Gott, hängt einem der bleierne November in den Klamotten. Schön, dass es bald eine neue Staffel von „Die Discounter“ gibt, nicht wahr? Da kann man gegen die Sonnenlosigkeit wenigstens solide anlachen. Bevor es so weit ist, muss man erst mal aber noch durch die als deutsche Premiumserie gelabelte „Sisi“-Schmonzette „Die Kaiserin“. Staffel zwei, sechs neue Folgen, was für ein brockenschweres kaiserliches Getue wieder, was für ein steifes Kostümfest ohne jeden Humor – es ist diesmal wirklich kaum auszuhalten.
Wie kann man den Stoff um die Kaiserin der Herzen, die gegen das fürchterlich lieblose Zeremoniell am Hof rebelliert und ihn damit zu einem, sagen wir, um ein Grad wärmeren Ort macht, nur so völlig ohne Esprit und Witz verfilmen? Ein zweites Kind, nach „Finchen“, kommt auf die Welt. Leider noch mal ein Mädel. Die manische, thronfolgerverrückte Kaiserinmutter (Melika Fourotan, „Napoleon hat einen Sohn bekommen, wir müssen der Welt zeigen, dass Habsburg eine Zukunft hat! Unser Volk darf nicht den Glauben verlieren.“) dreht nun völlig am Rad. Ja, es war eine lächerlich frauenfeindliche Zeit, in der nur Männer zählten.

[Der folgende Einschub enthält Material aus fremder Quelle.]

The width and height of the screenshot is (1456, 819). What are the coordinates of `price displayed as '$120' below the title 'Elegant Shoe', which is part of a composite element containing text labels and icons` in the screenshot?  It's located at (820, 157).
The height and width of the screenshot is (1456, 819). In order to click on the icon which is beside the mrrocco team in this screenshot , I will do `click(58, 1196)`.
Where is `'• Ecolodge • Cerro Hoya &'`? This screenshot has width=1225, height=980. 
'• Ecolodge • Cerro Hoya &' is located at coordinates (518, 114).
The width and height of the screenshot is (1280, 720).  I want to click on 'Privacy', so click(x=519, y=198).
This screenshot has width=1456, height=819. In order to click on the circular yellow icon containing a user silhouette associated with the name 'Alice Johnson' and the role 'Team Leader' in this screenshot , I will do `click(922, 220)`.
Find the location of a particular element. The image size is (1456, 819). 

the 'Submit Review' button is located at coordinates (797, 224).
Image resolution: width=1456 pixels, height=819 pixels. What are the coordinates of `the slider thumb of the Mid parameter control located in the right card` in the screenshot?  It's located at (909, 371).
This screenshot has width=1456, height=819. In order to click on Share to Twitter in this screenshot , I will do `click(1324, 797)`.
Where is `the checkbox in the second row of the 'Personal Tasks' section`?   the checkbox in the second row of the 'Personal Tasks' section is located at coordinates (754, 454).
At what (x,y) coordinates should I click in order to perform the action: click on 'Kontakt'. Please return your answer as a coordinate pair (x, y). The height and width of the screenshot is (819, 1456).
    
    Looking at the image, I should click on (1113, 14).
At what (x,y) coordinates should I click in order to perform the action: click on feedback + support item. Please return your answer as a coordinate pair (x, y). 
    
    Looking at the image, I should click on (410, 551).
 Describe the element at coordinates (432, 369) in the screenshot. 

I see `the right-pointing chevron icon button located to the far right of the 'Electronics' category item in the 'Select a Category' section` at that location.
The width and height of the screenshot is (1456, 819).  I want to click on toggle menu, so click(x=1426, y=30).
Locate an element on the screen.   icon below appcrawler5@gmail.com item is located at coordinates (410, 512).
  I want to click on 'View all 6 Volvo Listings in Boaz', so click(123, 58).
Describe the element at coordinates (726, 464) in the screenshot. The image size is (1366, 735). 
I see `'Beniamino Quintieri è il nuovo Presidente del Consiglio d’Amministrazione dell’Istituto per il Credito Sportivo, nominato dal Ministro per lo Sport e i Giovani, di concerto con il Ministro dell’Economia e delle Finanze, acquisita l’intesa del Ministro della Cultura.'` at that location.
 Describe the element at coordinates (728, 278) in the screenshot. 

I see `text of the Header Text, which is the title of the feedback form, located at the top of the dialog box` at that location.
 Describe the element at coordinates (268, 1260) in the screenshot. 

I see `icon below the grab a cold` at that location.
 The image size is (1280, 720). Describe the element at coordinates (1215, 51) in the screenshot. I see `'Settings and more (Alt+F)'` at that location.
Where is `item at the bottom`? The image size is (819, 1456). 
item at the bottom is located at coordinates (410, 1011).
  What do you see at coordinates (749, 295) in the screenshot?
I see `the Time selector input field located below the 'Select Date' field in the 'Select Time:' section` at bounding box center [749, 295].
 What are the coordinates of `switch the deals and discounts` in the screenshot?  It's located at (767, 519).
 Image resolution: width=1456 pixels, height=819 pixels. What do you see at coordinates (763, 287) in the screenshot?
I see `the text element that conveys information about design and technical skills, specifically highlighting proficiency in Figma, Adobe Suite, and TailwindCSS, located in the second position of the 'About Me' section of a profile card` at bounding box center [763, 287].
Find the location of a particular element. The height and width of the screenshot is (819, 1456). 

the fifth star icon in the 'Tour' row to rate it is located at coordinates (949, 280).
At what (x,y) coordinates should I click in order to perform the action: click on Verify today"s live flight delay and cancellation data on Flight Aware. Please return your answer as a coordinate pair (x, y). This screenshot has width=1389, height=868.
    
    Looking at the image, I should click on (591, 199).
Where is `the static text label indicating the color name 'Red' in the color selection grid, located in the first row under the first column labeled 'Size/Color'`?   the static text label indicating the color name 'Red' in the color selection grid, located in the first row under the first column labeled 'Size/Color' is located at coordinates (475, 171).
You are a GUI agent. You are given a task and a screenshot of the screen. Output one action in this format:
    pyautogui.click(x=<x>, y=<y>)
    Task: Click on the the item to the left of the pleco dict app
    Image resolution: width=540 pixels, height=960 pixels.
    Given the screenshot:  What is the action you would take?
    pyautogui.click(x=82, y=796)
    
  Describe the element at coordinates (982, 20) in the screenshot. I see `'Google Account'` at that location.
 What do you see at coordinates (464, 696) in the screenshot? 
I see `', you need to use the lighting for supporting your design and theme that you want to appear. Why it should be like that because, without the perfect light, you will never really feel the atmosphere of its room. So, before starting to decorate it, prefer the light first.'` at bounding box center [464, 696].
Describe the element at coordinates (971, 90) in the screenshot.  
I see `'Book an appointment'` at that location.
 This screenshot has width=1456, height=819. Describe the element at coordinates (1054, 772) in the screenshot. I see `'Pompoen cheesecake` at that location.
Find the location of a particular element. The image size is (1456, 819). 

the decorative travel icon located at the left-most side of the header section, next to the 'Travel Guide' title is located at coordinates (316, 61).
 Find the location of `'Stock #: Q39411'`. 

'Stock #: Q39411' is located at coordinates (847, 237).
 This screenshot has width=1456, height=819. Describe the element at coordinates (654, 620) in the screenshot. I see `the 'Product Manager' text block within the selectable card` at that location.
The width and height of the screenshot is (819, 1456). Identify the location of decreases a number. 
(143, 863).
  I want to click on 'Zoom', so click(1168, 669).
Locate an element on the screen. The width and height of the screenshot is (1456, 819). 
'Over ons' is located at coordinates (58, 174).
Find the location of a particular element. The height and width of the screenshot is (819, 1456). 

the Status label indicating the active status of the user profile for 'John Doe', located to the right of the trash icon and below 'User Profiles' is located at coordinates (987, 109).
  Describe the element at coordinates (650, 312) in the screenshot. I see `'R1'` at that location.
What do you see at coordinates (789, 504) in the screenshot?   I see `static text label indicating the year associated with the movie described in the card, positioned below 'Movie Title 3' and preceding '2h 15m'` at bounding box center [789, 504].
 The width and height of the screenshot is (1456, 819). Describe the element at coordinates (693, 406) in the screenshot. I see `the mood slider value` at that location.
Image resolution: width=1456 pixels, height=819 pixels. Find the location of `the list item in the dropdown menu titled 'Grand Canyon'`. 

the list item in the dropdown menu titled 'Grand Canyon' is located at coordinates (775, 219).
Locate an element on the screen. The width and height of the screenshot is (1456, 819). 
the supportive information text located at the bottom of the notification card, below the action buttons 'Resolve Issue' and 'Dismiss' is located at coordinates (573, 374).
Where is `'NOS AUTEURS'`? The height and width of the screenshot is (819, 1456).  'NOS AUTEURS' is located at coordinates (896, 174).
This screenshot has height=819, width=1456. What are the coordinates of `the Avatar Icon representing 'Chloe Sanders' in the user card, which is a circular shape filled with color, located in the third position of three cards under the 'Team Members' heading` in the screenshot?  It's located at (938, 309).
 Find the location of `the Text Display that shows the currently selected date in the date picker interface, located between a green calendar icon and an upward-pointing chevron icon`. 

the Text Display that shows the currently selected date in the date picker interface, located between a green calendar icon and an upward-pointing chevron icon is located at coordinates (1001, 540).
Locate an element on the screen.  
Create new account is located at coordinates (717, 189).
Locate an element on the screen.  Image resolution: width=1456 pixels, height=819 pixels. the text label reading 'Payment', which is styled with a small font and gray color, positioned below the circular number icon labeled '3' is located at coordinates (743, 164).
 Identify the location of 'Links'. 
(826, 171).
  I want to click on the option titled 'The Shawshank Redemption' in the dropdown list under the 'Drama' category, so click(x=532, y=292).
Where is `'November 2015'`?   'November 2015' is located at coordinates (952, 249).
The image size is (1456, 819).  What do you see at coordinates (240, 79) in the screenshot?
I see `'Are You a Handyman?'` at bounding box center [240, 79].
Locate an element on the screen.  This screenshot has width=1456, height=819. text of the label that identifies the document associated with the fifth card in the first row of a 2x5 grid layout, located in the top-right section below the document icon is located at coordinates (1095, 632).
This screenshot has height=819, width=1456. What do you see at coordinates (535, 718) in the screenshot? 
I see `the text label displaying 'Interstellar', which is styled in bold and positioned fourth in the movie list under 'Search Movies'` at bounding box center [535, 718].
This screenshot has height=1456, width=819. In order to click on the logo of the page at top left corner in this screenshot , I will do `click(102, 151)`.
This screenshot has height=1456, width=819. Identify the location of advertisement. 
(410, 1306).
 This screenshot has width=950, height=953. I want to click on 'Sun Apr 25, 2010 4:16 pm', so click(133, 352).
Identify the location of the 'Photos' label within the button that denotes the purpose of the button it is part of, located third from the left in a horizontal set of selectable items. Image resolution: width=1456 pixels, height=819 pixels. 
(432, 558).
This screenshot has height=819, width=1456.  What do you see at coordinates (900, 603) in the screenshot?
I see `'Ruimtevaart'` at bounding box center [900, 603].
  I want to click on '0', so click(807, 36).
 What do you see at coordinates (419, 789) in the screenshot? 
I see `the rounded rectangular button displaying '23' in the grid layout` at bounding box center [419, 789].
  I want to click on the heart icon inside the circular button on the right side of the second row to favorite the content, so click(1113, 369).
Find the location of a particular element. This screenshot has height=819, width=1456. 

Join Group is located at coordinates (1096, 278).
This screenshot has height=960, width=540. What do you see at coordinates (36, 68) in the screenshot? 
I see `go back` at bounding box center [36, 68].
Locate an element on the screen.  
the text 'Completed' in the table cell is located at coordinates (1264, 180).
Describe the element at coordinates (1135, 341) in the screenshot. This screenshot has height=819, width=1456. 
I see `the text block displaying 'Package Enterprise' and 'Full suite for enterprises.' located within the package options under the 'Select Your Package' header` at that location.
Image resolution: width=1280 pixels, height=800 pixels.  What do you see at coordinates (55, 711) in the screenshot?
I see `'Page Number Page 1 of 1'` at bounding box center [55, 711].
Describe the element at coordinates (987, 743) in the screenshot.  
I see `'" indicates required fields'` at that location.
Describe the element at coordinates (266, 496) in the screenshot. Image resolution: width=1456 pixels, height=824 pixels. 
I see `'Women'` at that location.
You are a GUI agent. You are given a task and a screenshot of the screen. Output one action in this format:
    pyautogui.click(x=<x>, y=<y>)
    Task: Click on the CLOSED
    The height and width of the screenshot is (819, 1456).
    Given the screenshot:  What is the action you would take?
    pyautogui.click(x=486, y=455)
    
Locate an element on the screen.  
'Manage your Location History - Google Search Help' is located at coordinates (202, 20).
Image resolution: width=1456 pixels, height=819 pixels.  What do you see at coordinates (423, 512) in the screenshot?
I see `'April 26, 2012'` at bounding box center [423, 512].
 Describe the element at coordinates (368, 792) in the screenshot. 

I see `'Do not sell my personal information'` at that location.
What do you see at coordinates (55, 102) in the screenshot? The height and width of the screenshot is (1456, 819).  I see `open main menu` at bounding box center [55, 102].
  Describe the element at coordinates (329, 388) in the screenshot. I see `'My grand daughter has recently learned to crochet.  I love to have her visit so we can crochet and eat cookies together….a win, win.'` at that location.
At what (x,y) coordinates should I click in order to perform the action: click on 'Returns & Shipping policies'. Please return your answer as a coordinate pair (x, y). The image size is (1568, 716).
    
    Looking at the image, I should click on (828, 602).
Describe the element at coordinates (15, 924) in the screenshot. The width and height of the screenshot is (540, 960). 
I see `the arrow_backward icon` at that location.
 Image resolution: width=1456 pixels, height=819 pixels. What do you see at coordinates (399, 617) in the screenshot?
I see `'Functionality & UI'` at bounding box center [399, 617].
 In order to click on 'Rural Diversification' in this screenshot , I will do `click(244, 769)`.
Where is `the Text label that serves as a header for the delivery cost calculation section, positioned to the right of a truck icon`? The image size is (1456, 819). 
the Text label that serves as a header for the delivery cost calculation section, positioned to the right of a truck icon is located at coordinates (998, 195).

„Die Kaiserin“ auf Netflix: Die Habsburger Torte droht in sich zusammenzufallen
Dass man nicht nur an den patriarchalen Regeln ersticken musste, mal ganz, mal nur so halb, erzählt die Serie mit Devrim Lingnau als Elisabeth und Philip Froissant als Kaiser Franz Joseph I. in den Hauptrollen nun erneut. Mehr vom Gleichen also, aber jetzt mit noch mehr Sahne: Franz (Status immer noch: der fade Franz mit den kaiserlichen Koteletten) versucht, das Reich zusammenzuhalten, aber die Habsburger Torte droht in sich zusammenzufallen. Die Lombarden wollen in ein einiges Italien, also schickt Franz den eigentlich verstoßenen Möchtegernkaiser-Bruder Maximilian an die diplomatische Front.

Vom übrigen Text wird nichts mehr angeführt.